In the story, a space ship brings a missionary and skeptical crew members to an alien planet; they get to understand unexpected features of the inhabitants' lives.

==Story summary==
The space ship of a missionary society has landed on a planet, and the Reverend Winton is preaching to the natives, by means of a translator machine. Henderson, who is the navigator and chief engineer, and Charlie, the junior engineer, are scornful. Henderson thinks it is dangerous to interfere with the inhabitants, and that the machine does not yet know their language. The natives regard the box (the translator), which says a few disjointed words in their language, with curiosity.

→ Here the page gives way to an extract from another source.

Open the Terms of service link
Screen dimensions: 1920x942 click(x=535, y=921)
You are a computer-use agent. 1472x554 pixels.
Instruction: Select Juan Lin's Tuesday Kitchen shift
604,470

To improve the translator's understanding of the language, Henderson and Charlie interview the natives, such as Spet, who talks politely to his interviewer, thinking he is the ghost of a relative. Spet later tells Winton, using the improved power of the translator, that when the rains come, young people like himself, in order to become adults, must hang upside down; some die, and the rest become long and thin. (Parts of the story are seen from Spet's point of view; he regards the coming ordeal with calm acceptance.) Winton, appalled, tells Henderson that they should stop the practice, but Henderson, assuming that Winton is always wrong, disagrees. Henderson is shocked when Spet describes the procedure to him.

The rains come and Spet has been hung upside down from a tree by the elders. He is cut down by Henderson and Charlie, and is taken to the ship, which is in a riverbed that until now was dry. Near the ramp of the ship. as the water rises, Spet "felt his feet sending roots down into the mud.... As the water rushed into his lungs, the rooted sea-creature that was the forgotten adult stage of Spet's species began its thoughtless pseudo-plant existence...."

==Reception==
In New Maps of Hell: A Survey of Science Fiction (1960), Kingsley Amis commented: "I take this, not too fancifully I hope, as a justifiably horrifying little allegory of what you can do to people when you interfere with them for their own good.... [A] satire on organised religion, such as the story patently is, has its own place."

It was included in the anthology A Century of Science Fiction (1962), editied by Damon Knight; in his introduction to the story, Knight wrote that it is "a subtle interweaving of anthropology, social comment, depth psychology, irony, deadpan humor....What the whole story means is not expressible in a formula or a plot outline: it hits you below the level on which simple declarative sentences are put together".